Directions
Rewrite everything from the line containing "Click the Share" down to the line containing "[x=405, y=377]", with the requests included, offsetting each coordinate in the answers by 104.

Given information
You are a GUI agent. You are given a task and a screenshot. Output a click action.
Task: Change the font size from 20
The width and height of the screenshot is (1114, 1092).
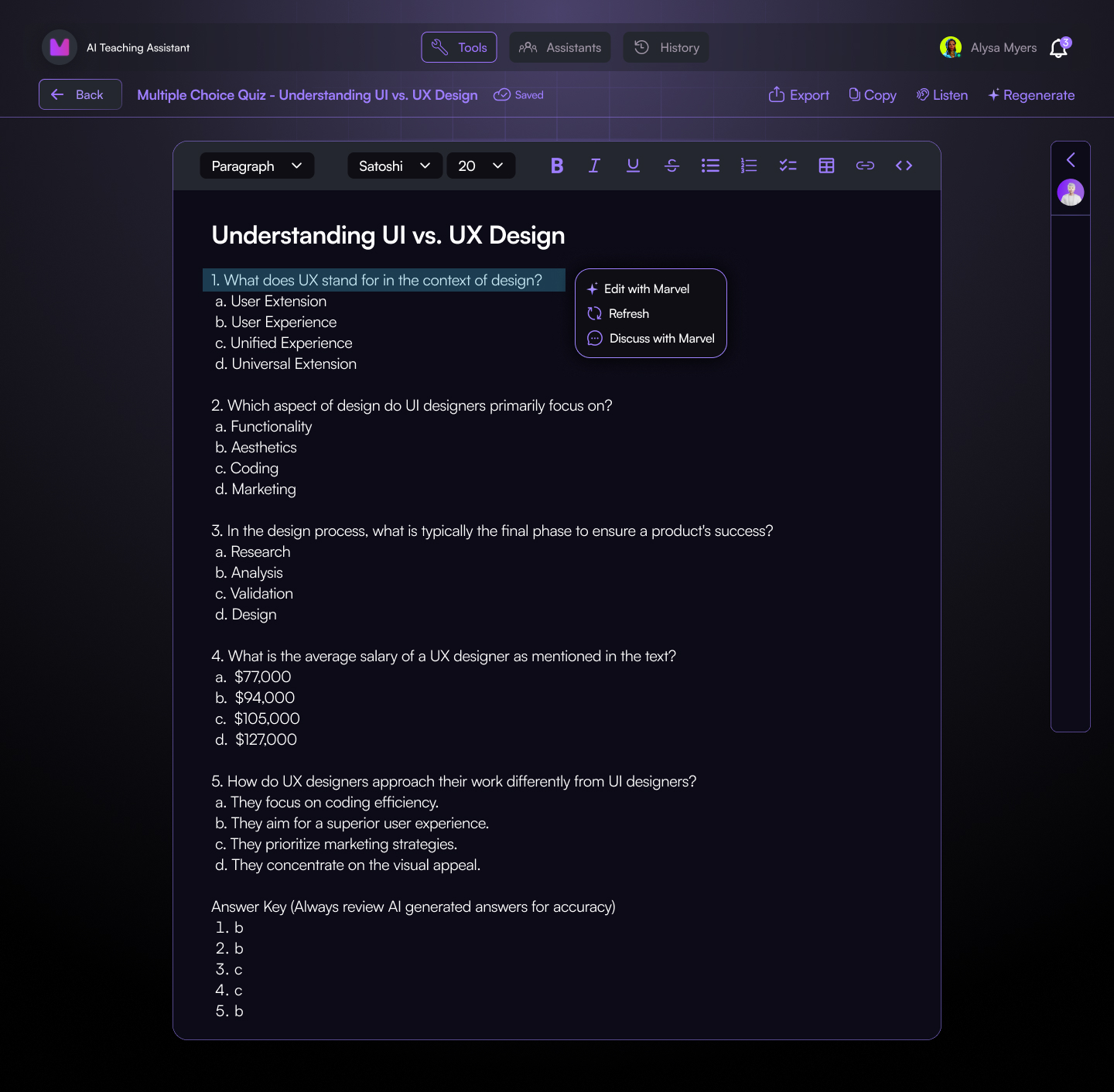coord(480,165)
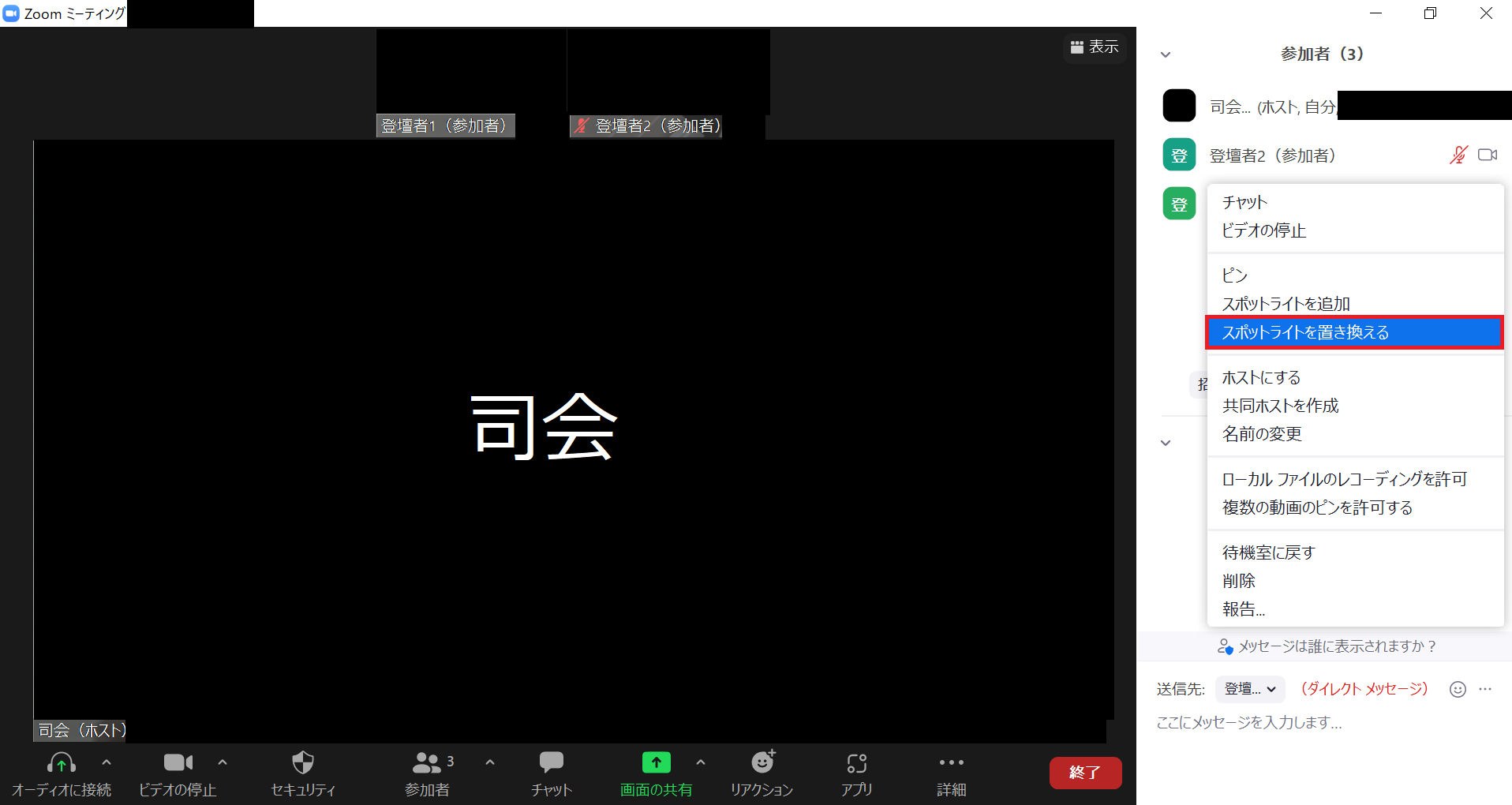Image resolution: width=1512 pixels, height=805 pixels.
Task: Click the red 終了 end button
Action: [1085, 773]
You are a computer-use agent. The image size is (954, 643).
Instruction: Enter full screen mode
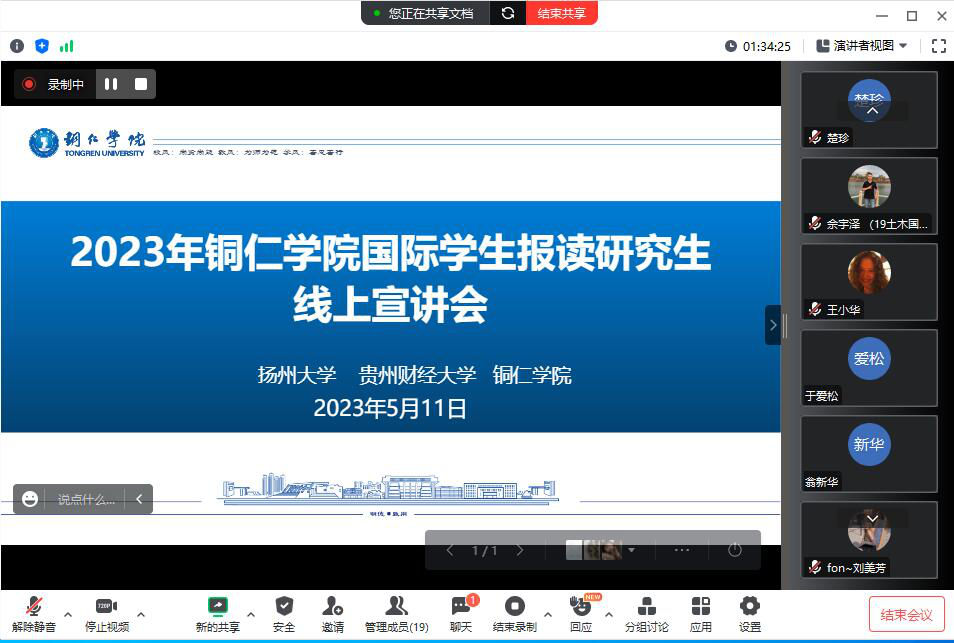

--

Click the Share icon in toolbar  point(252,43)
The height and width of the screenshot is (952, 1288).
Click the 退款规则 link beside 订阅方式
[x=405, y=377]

Answer for this exercise
Click the Share icon in toolbar  point(356,147)
The height and width of the screenshot is (952, 1288).
Click the 退款规则 link beside 订阅方式
[x=509, y=481]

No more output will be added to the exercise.